I have an improper integral which does not have a closed-form expression.
$$p1 = 2\pi \lambda_M \int_{r=0}^{\infty} \frac{e^{- \mathcal{Z} r^2}}{1 + \mathcal{Y}r^\alpha} r \, dr$$
If I used numerical-integration using simpson's method, how can I find the ideal value of the upper limit of $r$. I am having different results for different values of $r$
On
Sub $r=\sqrt{x/Z}$ and the integral becomes
$$\frac{\pi \lambda_M}{\sqrt{Z}} \int_0^{\infty} dx \, \frac{e^{-x}}{1+Y Z^{-\alpha/2} x^{\alpha/2}} $$
Now you can use something called Gauss-Laguerre quadrature. This is where one uses the orthogonality properties of Laguerre polynomials $L_n$ to form the approximation
$$\int_0^{\infty} dx \, f(x) e^{-x} \approx \sum_{i=1}^n w_i f(x_i)$$
where
$$L_n(x_i) = 0$$
and
$$w_i = \frac{x_i}{(n+1)^2 L_{n+1}(x_i)^2} $$
Note that the Laguerre polynomial is defined as
$$L_n(x) = e^x \frac{d^n}{dx^n} (e^{-x} x^n) $$
A table of zeros may be found here.
One way is to not use an upper truncation limit at all and instead map to an integral over $(0,1)$ using a substitution such as $x=1/(1+r)$, or $r=\tan(\pi x/2)$.

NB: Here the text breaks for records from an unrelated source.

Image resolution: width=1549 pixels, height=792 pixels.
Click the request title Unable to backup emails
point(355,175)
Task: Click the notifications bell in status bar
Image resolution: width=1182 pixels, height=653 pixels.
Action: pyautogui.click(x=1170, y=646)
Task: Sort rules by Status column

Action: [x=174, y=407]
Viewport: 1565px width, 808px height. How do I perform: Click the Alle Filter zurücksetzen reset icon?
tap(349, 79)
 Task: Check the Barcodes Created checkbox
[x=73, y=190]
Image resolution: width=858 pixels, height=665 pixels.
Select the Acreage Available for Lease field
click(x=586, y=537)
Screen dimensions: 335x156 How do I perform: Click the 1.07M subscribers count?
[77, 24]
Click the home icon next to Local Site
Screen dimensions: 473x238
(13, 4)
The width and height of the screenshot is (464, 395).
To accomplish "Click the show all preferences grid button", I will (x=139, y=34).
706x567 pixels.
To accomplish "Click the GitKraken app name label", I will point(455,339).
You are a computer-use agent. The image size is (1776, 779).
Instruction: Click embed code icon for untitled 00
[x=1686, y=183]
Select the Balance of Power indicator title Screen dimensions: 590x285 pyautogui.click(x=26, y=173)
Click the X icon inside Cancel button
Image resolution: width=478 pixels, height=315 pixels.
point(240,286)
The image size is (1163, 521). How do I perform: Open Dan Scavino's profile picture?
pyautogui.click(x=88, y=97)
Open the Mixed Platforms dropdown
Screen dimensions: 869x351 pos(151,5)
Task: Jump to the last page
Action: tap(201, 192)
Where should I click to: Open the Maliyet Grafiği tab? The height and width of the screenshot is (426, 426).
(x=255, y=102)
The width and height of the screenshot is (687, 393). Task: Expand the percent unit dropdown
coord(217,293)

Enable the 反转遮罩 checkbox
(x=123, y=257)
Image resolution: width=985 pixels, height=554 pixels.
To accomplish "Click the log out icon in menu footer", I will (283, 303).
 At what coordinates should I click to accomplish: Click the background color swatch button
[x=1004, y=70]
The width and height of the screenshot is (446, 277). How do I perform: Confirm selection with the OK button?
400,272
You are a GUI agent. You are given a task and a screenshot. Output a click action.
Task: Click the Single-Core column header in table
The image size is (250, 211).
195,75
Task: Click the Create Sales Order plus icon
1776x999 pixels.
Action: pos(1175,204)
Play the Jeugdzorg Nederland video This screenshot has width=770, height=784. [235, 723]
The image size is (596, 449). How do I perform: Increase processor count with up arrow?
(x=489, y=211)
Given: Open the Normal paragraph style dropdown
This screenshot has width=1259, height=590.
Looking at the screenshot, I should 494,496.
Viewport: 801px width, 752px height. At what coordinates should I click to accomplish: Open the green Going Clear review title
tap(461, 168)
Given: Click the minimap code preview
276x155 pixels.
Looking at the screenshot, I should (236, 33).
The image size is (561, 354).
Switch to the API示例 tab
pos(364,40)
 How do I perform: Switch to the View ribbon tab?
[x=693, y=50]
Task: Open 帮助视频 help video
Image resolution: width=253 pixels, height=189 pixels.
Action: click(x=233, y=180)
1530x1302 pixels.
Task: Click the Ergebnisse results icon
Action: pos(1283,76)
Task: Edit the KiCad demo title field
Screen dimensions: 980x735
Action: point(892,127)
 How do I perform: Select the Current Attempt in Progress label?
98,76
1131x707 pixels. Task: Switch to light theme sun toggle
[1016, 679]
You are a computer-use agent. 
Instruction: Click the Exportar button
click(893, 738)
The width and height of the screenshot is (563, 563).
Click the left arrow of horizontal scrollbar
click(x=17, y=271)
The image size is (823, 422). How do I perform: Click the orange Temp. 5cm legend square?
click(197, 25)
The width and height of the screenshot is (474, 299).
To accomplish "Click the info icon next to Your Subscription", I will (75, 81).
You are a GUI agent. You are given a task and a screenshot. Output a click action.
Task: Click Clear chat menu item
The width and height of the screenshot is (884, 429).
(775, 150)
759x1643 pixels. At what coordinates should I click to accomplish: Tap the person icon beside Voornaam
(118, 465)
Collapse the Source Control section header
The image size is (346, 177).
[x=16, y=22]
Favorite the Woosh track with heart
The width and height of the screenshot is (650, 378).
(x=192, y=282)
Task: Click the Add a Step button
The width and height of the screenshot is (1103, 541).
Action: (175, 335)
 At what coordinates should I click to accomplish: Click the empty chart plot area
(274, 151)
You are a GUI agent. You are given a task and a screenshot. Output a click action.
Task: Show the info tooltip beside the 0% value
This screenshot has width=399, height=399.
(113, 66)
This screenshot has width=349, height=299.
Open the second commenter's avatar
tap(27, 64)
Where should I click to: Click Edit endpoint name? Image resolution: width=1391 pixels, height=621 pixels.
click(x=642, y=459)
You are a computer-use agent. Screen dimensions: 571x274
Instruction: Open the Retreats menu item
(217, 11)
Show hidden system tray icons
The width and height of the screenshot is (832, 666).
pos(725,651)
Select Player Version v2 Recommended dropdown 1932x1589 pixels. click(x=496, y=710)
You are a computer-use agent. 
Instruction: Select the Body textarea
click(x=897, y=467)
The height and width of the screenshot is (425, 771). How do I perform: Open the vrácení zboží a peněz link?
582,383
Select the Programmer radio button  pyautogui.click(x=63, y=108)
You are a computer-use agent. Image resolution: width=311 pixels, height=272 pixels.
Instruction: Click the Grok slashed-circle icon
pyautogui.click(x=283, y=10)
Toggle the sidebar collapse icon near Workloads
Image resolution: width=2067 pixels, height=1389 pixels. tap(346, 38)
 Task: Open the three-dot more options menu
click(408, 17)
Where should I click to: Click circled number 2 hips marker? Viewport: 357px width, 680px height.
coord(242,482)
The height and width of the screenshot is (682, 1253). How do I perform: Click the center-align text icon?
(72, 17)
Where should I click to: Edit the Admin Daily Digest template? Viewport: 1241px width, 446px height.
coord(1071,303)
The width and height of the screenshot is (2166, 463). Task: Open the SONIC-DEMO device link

Another way is to note that the integrand is bounded by $e^{-\mathcal{Z} r^2}$ (assuming $\mathcal{Y} \geq 0$ so that everything makes sense). This combined with some familiar estimates for tails of the normal distribution allows you to show that the tail of your integral (without the coefficient in front) is bounded by $e^{-\mathcal{Z} R^2}$.
Still another way would be to use Gauss-Hermite quadrature (which would converge quite rapidly if $\mathcal{Y}$ isn't too large).